What is the one key skill that is most important for children’s success?
Writing on inc.com, Jessica Stillman reports that “a team of dedicated psychologists who have been following and intimately recording the lives of more than 1,000 kids from the New Zealand town of Dunedin since 1972,” That’s 40 years of research!
What they found, summarized, is this: “What is the most useful [skill] for parents hoping to give their kids the best shot at a good life? Perhaps the incredible importance of building kids’ emotional intelligence for later-in-life success. The best predictor of kids’ success? Emotional intelligence.
Emotional intelligence — EQ — is “the ability to perceive, use, understand, manage, and handle emotions.” It was popularized by psychologist Daniel Goleman, in a 1995 book.
Years ago, I ran a management workshop for Intel engineers and managers, in Ireland. A very brief one-hour session, out of a four-day workshop, was devoted to EQ. At the end of the workshop, we asked participants, what did you find most valuable? EQ won, hands-down, despite the very brief session. It was a skill that unlike thermodynamics or calculus, was not taught or even noted.
Success requires that we interact, engage and collaborate with others.
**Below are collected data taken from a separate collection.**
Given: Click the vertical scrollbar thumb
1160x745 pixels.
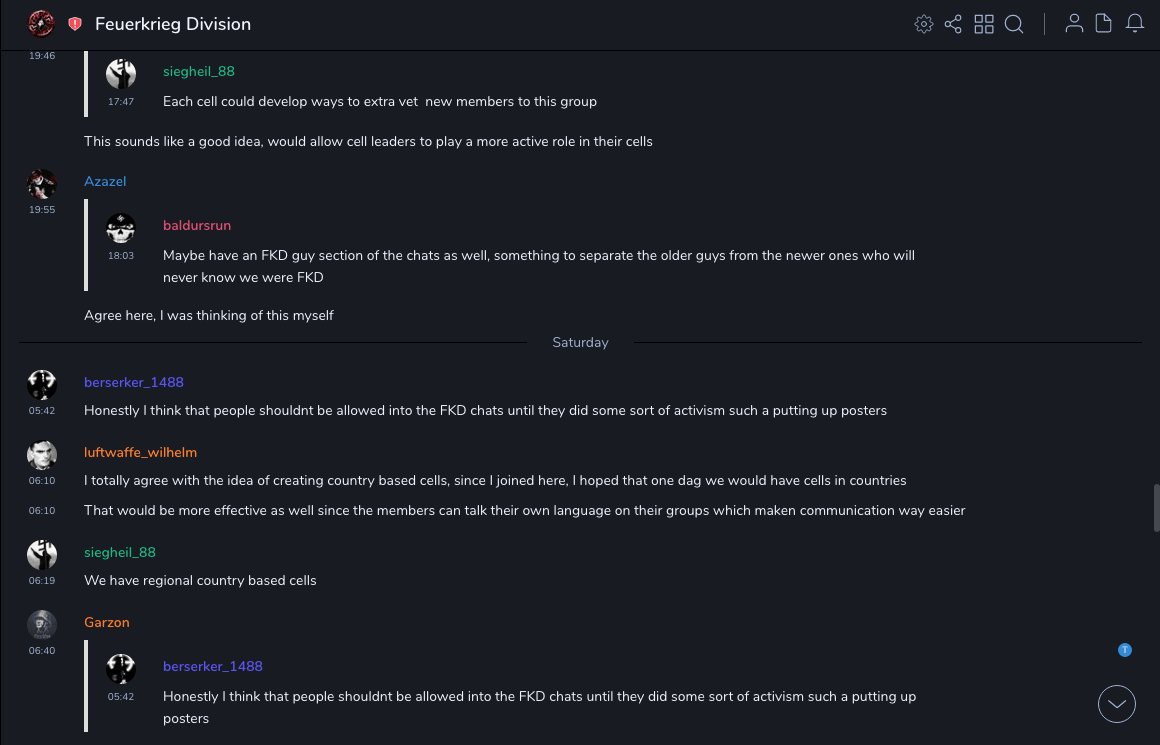Looking at the screenshot, I should pyautogui.click(x=1156, y=507).
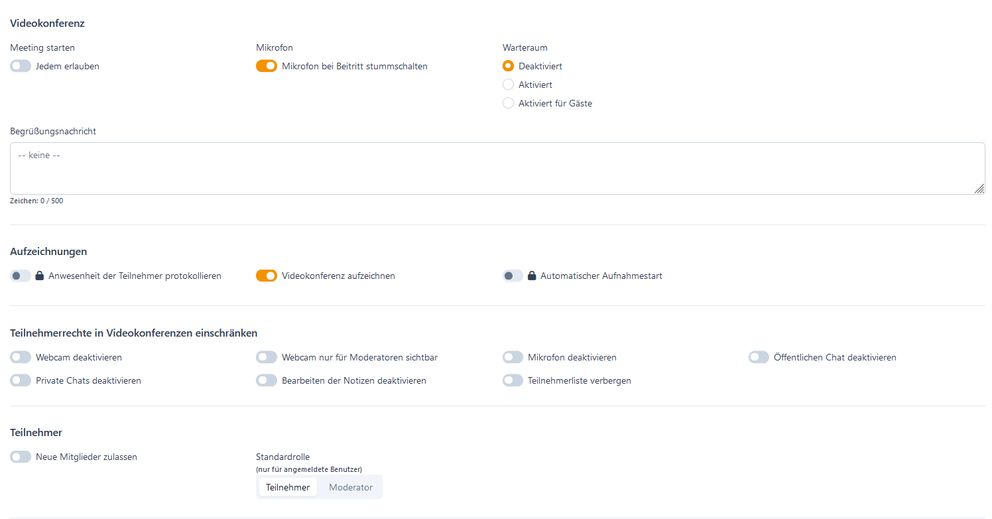992x519 pixels.
Task: Disable 'Mikrofon bei Beitritt stummschalten' toggle
Action: (x=266, y=66)
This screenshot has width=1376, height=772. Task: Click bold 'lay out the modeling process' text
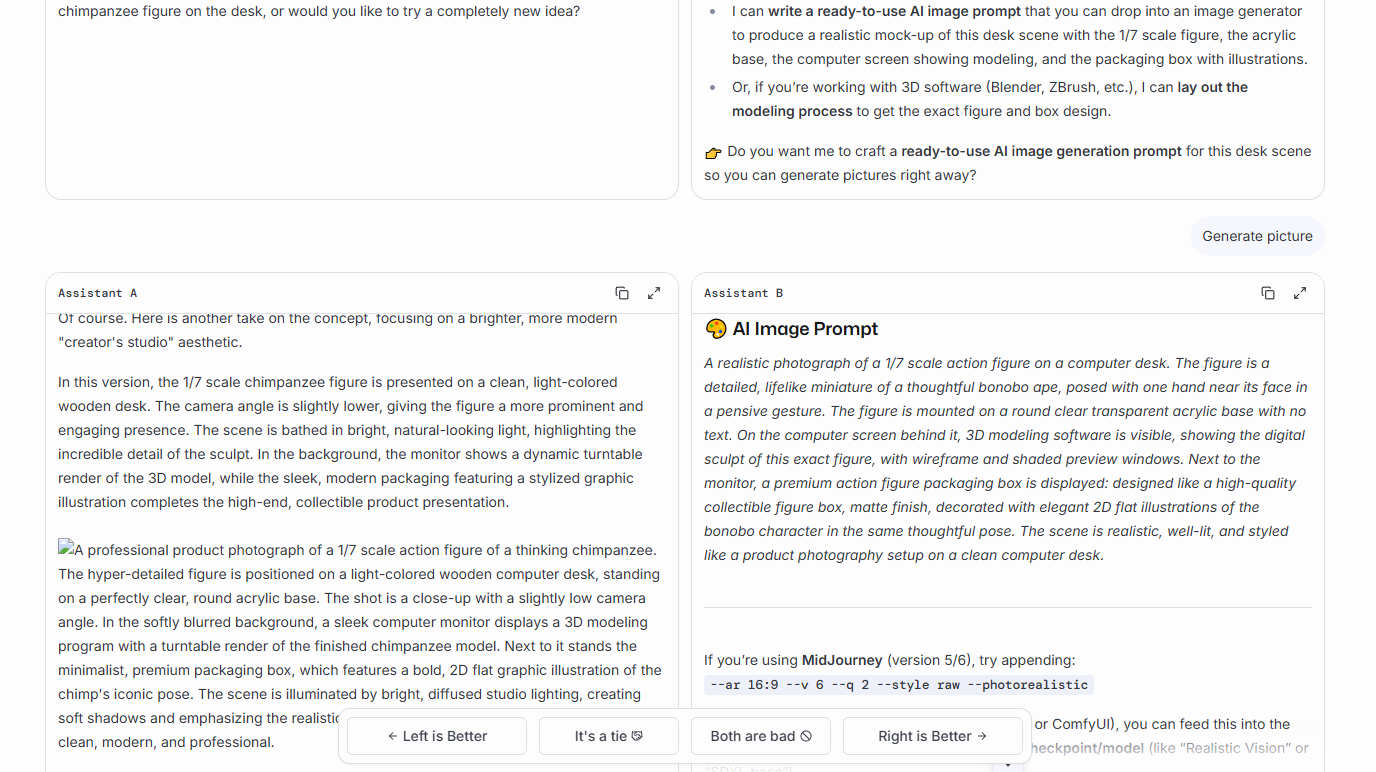990,99
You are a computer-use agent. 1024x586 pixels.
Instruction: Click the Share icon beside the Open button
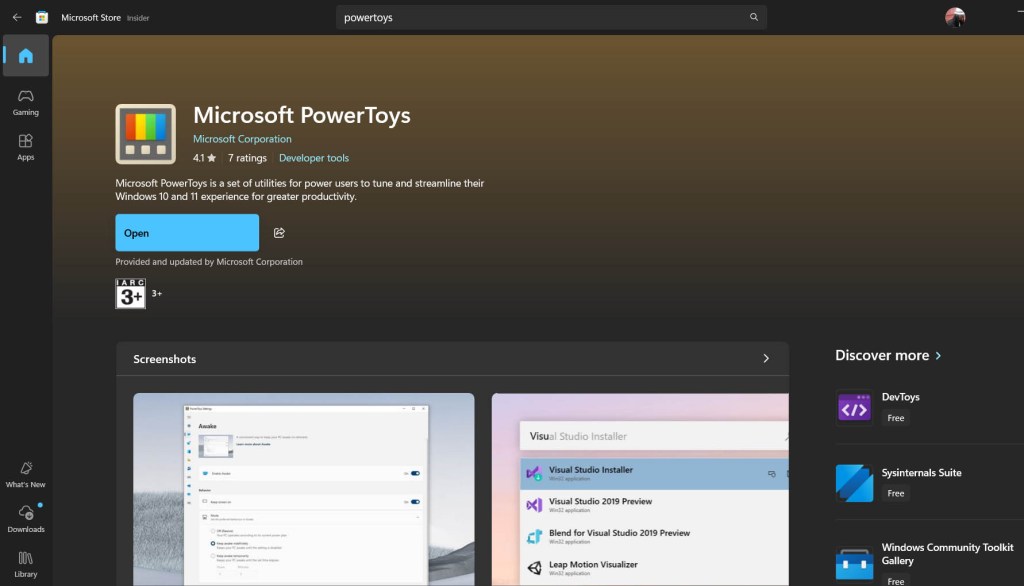[279, 232]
Doing this well requires the ability to read others’ emotions and deal with our own. In my own experience, I recall occasions when I spoke harshly to colleagues – and sealed my fate as a team player.
We teach kids lots of things – but self-awareness, a key first step to high EQ, may not be one of them. For me – I gained some self-awareness rather late in life, doing basic training in the military, running a marathon (at age 42) and climbing Kilimanjaro.
I find that young parents have become really good at instilling EQ. They encourage their kids to express their feelings in words. Recognizing emotions, giving them a name, is a key initial step toward managing them. I think this is partly why speech is so important for child development. Prior to gaining the ability to speak, when young children can’t express their needs and communicate them in words, frustration results ..and some supersonic tantrums.
We all know many adults who have low EQ. They can be very unpleasant. As grandparents, we can play a role, in helping our grandchildren to hone their EQ. Such as, when we play games with them – and they lose. I think one key reason EQ is so vital, is that the way we deal with failure and frustration is crucial in later success. Strong EQ can help us navigate the perils of failure and despair.
J
Parenting: Gardening? Or Carpentry
By Shlomo Maital
I have not yet read Alison Gopnik’s 2016 book, The Gardener and the Carpenter – but I am writing about it, after hearing her on a Hidden Brain podcast. I will certainly read this book soon and highly recommend it. Gopnik is a professor of psychology at U. of California, Berkeley.
Here is her main argument about our children: We worry too much and do too much for them: children flourish when they are given freedom. When it comes to looking after kids, be a gardener not a carpenter . ‘Parents should be like gardeners. The aim is to provide a protected space in which children can become themselves’
In Gopnik’s metaphor – a carpenter builds a table or a bookshelf, starting with a plan, and then executes the plan. Some parents think parenting is like carpentry – plan the children’s nature, and development, and see it unfold according to plan.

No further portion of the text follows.